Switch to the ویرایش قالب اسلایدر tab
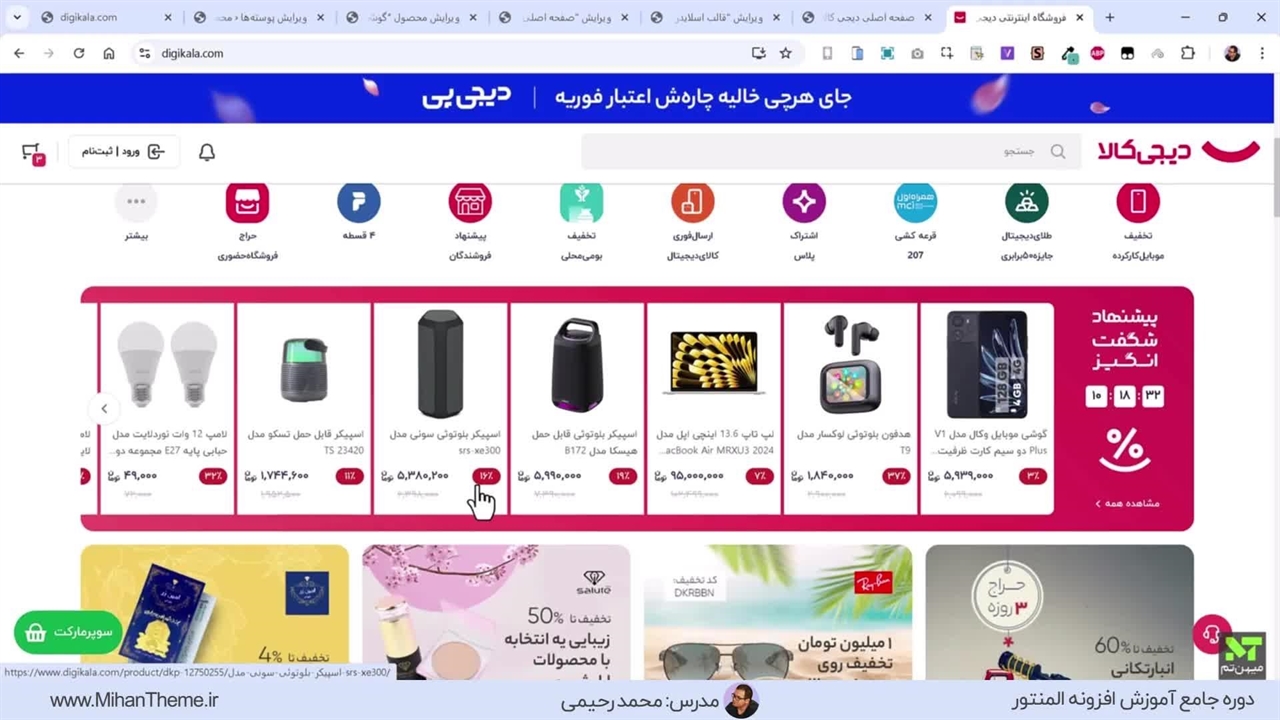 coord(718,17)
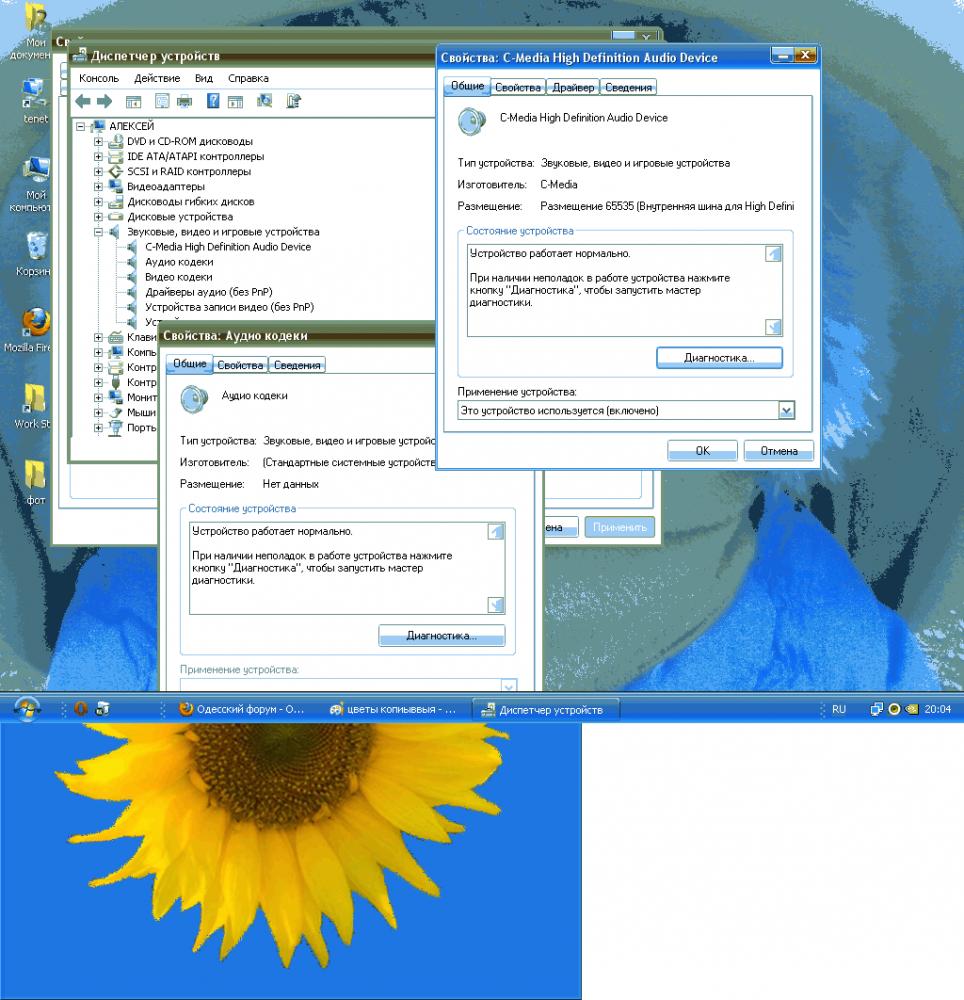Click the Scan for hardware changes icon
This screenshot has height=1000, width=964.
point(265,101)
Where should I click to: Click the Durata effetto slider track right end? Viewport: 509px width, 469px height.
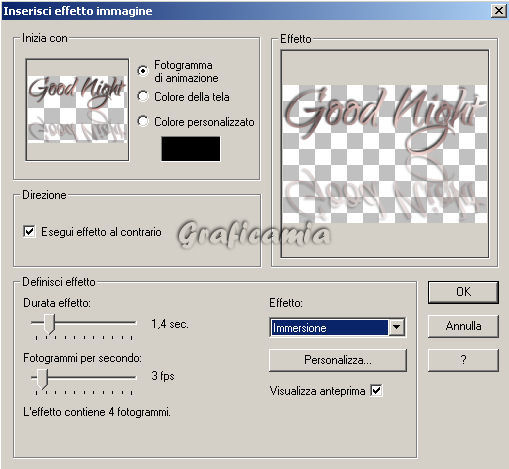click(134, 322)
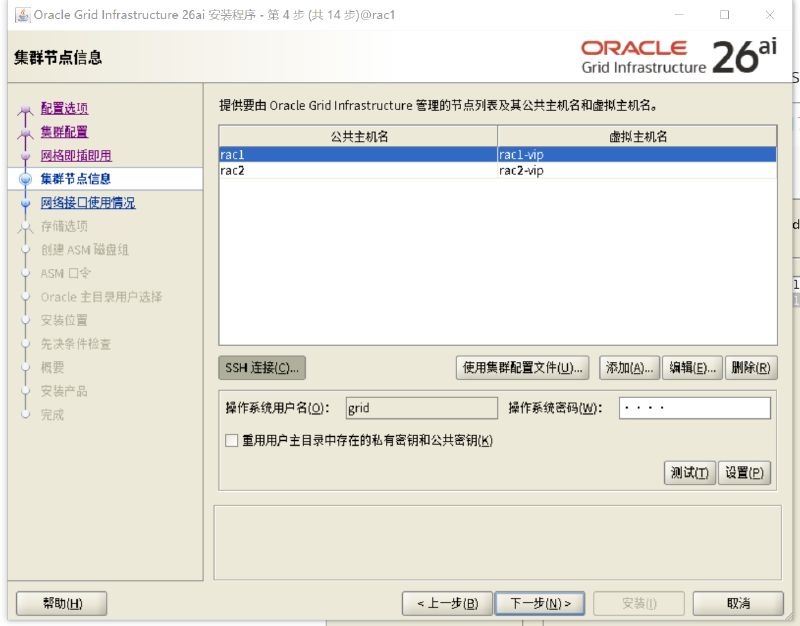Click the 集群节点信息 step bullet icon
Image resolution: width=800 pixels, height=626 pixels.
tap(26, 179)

- - - - - - -

Would you please transcribe the listing in full, exactly, while omitting the images?

Switch to the ویرایش قالب اسلایدر tab
 coord(718,17)
Click the Scan for hardware changes icon
This screenshot has height=1000, width=964.
point(265,101)
Where should I click to: Click the Durata effetto slider track right end? Viewport: 509px width, 469px height.
click(134, 322)
Click the 集群节点信息 step bullet icon
Image resolution: width=800 pixels, height=626 pixels.
tap(26, 179)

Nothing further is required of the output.